start Passage shown

We’ll also look at some organizations that are getting things right. In my conversation with Mark Pecota, the CEO of LaunchBoom, a global crowdfunding agency, he talks about their development in creating systems to ensure their employees’ well-being as they’ve been through a period of massive growth and expansion with an increasing number of people working remotely. Many of us have been dealing with the issue of remote workers. Mark points to the connection between our self-image that’s entwined in work productivity and how that can lead to burnout. Harvard Business Review has come out with a great and important five-series piece on burnout, its causes, and its impacts as well as how we can turn things around because that’s what we care about.

CPA 1 | Diversity In The Workplace

Diversity In The Workplace: The most diverse organizations are also the most agile, profitable, innovative, productive, and have the easiest time recruiting and retaining top talents.

end Passage shown
start Recorded data

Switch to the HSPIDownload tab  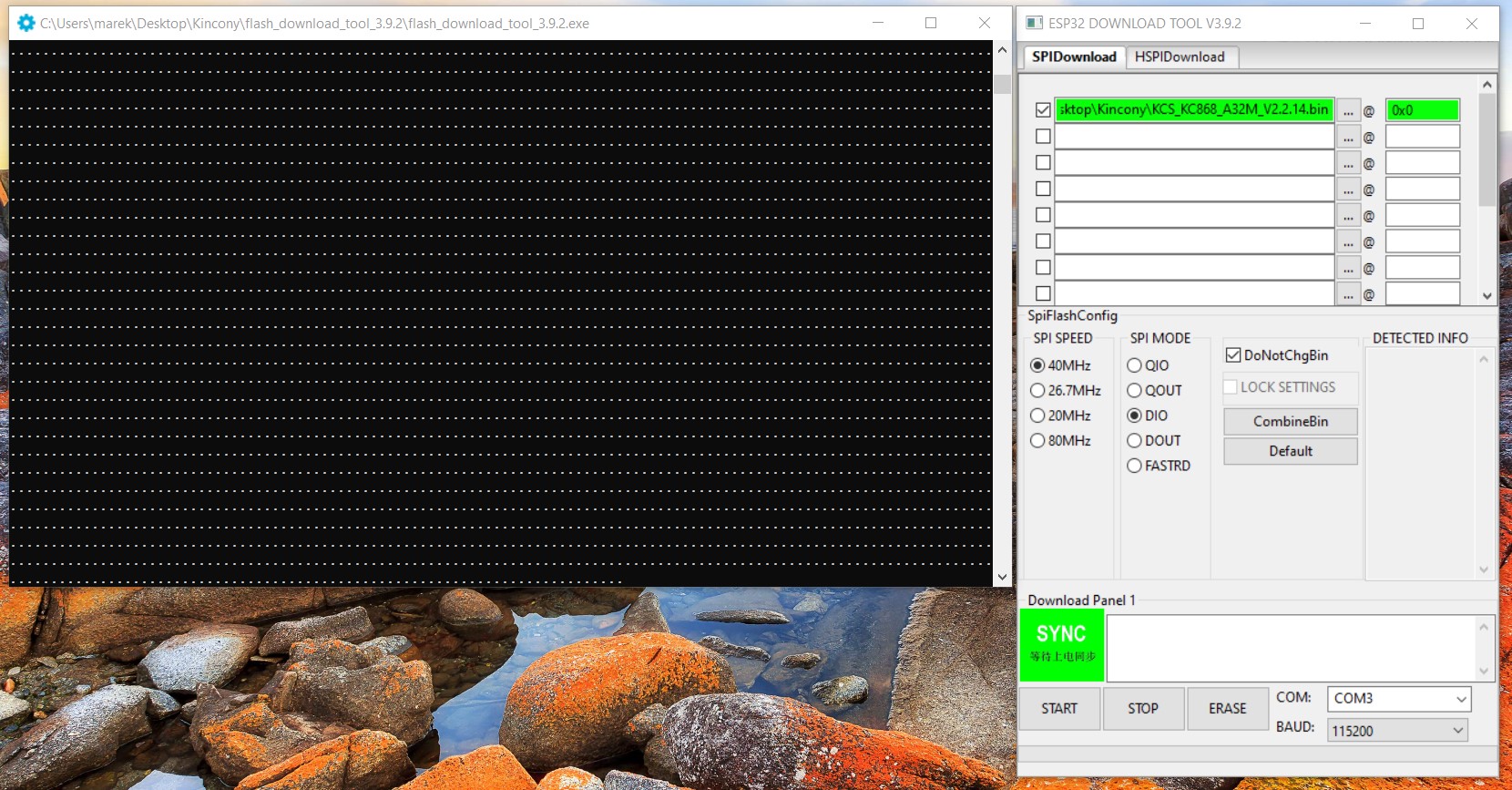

end Recorded data

[Requirement 1]:
In the workplace passage, what kind of agency does Mark Pecota lead as CEO of LaunchBoom?
[Requirement 2]:
Write the next few sentences of the workplace passage, picking up after its final line about diverse organizations.

[Response 1]:
A global crowdfunding agency.

[Response 2]:
We want to know why things happen, what it looks like when they happen, how we get to fix it, and how do we get to turn it around. One of the key takeaways from that series is that we have been treating “burnout” as a personal issue, as in this one person or this group of people are suffering from burnout. We focus on personal self-care and personal resilience, but here’s the thing that they found out. Burnout has been designated by the World Health Organization as a syndrome that results from chronic workplace stress that has not been successfully managed.

What this means is it’s more than a personal wellness issue. It’s an organizational wellness issue, which means that it requires organizational development solutions. Talk about something to which we have not been paying attention and the cost is in both our personal health and our organizational health.

Several universities got together, including Berkeley and Rutgers, to determine the main causes of burnout. The main causes of burnout are unsustainable workload, a perceived lack of control, an insufficient reward for effort, not for work product, lack of a supportive community, lack of fairness, and mismatched values and skills. That’s a lot to unpack, and we’re going to do that in an upcoming episode.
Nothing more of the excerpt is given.